Entrepreneur grows business in the cloud

02:04, Oct 30 2012
GREENBUTTON: The idea for the business came to Scott Houston in his job as the chief technology officer for Weta Digital.

The year was 2009. Scott Houston had sold all his assets to develop his cloud-computing business, GreenButton.

He had put in five years of hard slog to build it up. He was broke and desperately needed funding.

Given the global financial crisis had hit New Zealand shores, it was the worst time to get funding.

However, he eventually did - $120,000 in a five-minute Dragon's Den-style pitch at Angel HQ in Wellington.

"It was a 'live or die' moment. Lucky I pulled it off," he said, laughing.

Fast-forward to today and the company has since raised $4 million from local venture capital companies, the Government and several angel investors.


Houston founded the company in 2004, well before the notion of cloud computing and companies such as Amazon or Microsoft were even considering the business model. The idea for the business came in his job as the chief technology officer for Weta Digital.

In 2003, the company needed to buy 1000 processors to build a new data centre, just to get one film shot done.

"Here we are eight years later and we don't need to buy the data centres - you just need to push the button," he says.

The GreenButton is a program that software developers embed in their applications so that when their customers need more processing power to render movies or process large amounts of seismic data, they just push the button from a drop-down menu.

GreenButton is working with channel partners such as Dell, IBM, Pixar, Halliburton and Numerix.

All these jobs are run on data centres across the globe but are managed from the company headquarters in Wellington.

The company intends to open sales offices in Europe and Asia in the next two years.

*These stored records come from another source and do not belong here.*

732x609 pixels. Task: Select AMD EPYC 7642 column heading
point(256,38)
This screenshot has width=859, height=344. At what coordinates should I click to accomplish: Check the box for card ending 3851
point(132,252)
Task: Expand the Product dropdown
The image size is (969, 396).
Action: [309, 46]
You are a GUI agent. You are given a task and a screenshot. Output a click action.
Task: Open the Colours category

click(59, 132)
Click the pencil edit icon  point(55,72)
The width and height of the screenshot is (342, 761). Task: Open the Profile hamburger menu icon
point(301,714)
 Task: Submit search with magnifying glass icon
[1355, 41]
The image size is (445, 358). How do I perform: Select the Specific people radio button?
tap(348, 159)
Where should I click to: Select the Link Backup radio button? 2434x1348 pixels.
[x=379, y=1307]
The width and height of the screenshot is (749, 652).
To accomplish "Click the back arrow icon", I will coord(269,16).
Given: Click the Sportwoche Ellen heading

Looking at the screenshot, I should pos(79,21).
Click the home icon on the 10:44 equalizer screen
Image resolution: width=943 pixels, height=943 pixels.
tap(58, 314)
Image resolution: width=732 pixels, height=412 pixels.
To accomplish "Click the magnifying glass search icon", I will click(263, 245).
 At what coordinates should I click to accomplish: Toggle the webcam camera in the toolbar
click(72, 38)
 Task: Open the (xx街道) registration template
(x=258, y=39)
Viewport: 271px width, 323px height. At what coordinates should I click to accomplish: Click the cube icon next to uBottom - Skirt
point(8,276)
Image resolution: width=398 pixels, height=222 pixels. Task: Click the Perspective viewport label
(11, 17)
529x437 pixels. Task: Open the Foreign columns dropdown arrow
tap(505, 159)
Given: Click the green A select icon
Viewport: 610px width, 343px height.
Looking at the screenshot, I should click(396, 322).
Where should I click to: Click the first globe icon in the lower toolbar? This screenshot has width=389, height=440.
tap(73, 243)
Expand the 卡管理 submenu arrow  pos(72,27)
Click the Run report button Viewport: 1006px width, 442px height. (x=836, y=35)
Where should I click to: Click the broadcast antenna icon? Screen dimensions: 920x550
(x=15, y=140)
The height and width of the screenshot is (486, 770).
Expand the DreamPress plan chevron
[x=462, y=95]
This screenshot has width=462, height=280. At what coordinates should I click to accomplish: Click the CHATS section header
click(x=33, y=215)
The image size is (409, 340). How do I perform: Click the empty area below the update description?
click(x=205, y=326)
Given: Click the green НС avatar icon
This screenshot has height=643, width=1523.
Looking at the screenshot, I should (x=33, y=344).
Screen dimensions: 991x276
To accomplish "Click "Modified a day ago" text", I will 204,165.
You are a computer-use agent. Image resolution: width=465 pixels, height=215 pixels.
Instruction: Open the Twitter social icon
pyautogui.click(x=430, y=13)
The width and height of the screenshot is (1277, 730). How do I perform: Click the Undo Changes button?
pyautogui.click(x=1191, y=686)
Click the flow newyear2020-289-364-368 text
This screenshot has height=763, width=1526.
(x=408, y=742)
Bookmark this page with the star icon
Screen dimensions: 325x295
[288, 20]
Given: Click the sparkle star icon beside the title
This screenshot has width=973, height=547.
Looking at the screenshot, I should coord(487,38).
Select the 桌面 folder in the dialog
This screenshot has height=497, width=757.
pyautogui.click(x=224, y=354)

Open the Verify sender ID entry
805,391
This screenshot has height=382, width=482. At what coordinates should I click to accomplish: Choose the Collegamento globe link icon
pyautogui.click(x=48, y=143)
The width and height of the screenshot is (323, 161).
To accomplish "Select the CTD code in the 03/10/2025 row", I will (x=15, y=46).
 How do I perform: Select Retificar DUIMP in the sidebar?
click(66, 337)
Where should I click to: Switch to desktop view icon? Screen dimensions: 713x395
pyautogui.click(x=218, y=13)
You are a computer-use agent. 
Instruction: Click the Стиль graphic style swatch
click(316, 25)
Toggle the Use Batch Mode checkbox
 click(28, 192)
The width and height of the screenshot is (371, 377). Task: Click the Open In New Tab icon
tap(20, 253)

Why did you become an entrepreneur?

I don't think you make a decision to become an entrepreneur. It comes naturally to me.

I had a partnership with a guy in London developing computer trading systems in the 90s, and was a co-founder of a PC company in the 80s. It was my passion for computers and new technology.

What have been the biggest obstacles in running your company?

We were probably two to three years too early in the market but it allowed us to develop a solution that has gone further than anything else in the world.

Name one thing you have learnt from while in business, and from who.

I've personally learnt the most from our chairman, Marcel van den Assum, the former chief information officer of Fonterra, in terms of being more strategic in how we approach things and being patient and keeping our focus on the end goal.

What are your business and personal goals?

Getting more balance in my life. The company is now able to run seamlessly without me. I went on a three-week holiday with my partner recently.

The business isn't about me any more. The company is mature and has a great management board.

Do you have any tips for budding entrepreneurs?

Don't give up on the dream. There have been plenty of times where there have been dark days, and friends and family, out of concern for your wellbeing, have said: "You've given it your best shot. Time to call it a day". I've got a good network of supportive friends who."